Puzzled I walk into a minging, old, damp, filthy barn, full of hay and mess and there’s my car sat with a cover kinda dragged halfway over it, not on charge and blocked in by an RS4.
We move the RS4 behind (I won’t go into that but let’s just say I wouldn’t be happy if it was mine) and I hop in mine and go to start it.
Nothing! No dash lights or anything. :frustrated:
Meanwhile my Indy is waiting for us 10 miles away as he opens up just to take my car off me on a Saturday morning.
My battery was toast. Got it jump started and had a pretty stressful drive to my Indy. The battery was so knackered that the car would barely run. If I so much as turned sidelights on, my gauges would all go crazy and the car would cut out and die.
Got there anyway and left the car with Jamie my Indy.
Absolutely filthy from storage.
Jamie had the battery on charge all week but it was dead so I ordered a new Bosch S5 and he fitted it when it arrived.

I was paying £120 per month for that storage, so £720 for 6 months.
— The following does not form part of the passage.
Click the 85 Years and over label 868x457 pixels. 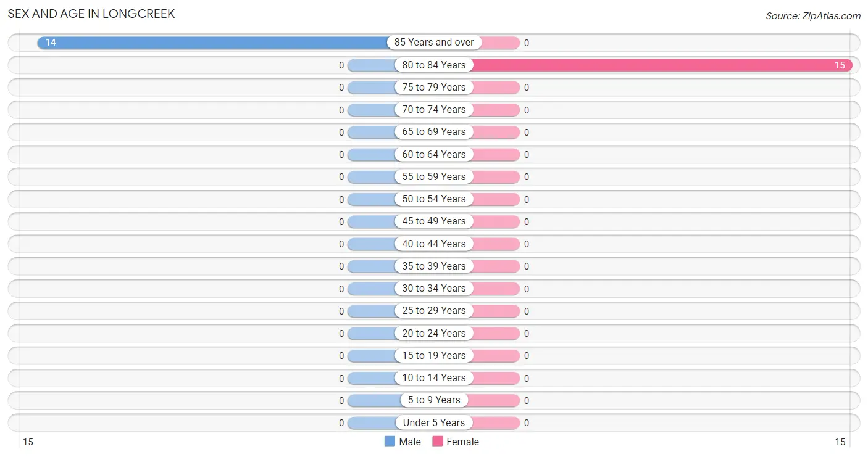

I was well pee’d off with the service.
I know for a fact if the RS4 wasn’t blocking mine and he’d have got mine started, he’d have moved it back into the nice barn for collection, or would have had it parked outside as if it came from the nice barn.
So £120 per month to sit in a crappy old barn and have the battery killed which cost me £120 for a replacement.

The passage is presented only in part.